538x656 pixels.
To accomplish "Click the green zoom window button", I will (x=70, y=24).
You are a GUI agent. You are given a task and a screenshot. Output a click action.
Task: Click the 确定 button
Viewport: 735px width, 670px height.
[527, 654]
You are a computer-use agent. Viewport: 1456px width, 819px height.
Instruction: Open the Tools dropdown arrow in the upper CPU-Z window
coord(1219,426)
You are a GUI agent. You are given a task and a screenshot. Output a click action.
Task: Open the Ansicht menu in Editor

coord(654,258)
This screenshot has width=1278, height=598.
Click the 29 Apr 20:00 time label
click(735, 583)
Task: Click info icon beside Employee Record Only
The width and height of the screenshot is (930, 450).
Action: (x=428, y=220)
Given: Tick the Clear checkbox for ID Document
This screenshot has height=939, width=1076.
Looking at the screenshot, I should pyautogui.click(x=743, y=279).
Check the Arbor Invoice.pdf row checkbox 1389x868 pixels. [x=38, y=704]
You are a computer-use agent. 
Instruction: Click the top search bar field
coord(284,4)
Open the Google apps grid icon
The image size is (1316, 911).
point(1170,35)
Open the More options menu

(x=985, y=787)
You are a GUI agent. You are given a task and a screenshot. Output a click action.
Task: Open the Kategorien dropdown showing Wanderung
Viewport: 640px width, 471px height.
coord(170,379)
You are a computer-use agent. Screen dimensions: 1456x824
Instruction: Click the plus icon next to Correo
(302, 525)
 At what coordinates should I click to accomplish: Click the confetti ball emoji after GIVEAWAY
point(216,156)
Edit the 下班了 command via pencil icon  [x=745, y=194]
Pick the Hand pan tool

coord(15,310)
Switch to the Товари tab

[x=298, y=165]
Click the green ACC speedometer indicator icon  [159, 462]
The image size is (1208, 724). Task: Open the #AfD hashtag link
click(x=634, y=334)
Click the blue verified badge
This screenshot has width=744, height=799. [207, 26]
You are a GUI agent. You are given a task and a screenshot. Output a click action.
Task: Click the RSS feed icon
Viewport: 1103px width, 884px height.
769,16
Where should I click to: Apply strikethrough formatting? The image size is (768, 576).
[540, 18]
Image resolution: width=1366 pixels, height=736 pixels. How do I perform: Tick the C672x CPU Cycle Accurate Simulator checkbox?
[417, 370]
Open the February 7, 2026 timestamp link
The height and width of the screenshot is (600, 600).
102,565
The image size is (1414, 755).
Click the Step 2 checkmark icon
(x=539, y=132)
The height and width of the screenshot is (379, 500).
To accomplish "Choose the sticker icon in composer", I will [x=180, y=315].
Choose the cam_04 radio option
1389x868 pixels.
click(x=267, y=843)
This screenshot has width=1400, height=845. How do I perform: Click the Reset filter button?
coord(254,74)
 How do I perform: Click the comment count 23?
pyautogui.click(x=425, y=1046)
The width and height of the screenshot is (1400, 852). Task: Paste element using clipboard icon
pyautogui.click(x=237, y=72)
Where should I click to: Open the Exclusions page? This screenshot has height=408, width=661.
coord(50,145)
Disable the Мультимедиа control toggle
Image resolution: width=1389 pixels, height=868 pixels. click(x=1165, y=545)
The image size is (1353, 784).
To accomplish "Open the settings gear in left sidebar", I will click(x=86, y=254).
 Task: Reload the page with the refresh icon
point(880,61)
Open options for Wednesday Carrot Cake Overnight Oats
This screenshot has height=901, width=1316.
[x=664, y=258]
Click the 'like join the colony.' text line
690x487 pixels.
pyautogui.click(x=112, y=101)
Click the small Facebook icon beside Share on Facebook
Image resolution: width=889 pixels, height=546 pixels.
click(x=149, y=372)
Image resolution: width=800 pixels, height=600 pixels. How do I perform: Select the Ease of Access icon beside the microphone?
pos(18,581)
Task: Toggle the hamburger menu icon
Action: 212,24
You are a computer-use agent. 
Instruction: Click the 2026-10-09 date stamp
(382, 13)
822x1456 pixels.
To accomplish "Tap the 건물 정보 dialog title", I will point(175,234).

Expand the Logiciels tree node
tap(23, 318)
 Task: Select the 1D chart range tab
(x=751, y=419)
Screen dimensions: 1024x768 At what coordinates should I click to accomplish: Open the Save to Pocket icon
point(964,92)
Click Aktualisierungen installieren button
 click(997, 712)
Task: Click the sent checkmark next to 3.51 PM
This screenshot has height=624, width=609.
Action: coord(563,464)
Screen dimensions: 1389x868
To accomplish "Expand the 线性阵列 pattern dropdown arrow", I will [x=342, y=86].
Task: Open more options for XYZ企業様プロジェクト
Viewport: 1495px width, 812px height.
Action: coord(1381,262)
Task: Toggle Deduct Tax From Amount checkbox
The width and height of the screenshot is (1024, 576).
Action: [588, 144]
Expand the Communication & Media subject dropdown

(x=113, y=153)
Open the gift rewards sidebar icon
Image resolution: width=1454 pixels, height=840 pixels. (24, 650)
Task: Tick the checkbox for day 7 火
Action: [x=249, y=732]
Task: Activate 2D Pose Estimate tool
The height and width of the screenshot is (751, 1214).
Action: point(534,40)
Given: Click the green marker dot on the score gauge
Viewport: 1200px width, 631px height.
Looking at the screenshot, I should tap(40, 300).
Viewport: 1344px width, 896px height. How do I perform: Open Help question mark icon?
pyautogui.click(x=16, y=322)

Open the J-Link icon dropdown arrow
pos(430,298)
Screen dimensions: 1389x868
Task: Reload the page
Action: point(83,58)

──────────────────────────────

과제: "Open the gift rewards sidebar icon"이 들어 있는 줄부터 기록의 마지막 줄까지를 다시 쓰되, "score gauge"를 "progress gauge"(으)로 고치고 나머지는 모두 그대로 두시오.

풀이:
Open the gift rewards sidebar icon
Image resolution: width=1454 pixels, height=840 pixels. (24, 650)
Task: Tick the checkbox for day 7 火
Action: [x=249, y=732]
Task: Activate 2D Pose Estimate tool
The height and width of the screenshot is (751, 1214).
Action: point(534,40)
Given: Click the green marker dot on the progress gauge
Viewport: 1200px width, 631px height.
Looking at the screenshot, I should tap(40, 300).
Viewport: 1344px width, 896px height. How do I perform: Open Help question mark icon?
pyautogui.click(x=16, y=322)

Open the J-Link icon dropdown arrow
pos(430,298)
Screen dimensions: 1389x868
Task: Reload the page
Action: point(83,58)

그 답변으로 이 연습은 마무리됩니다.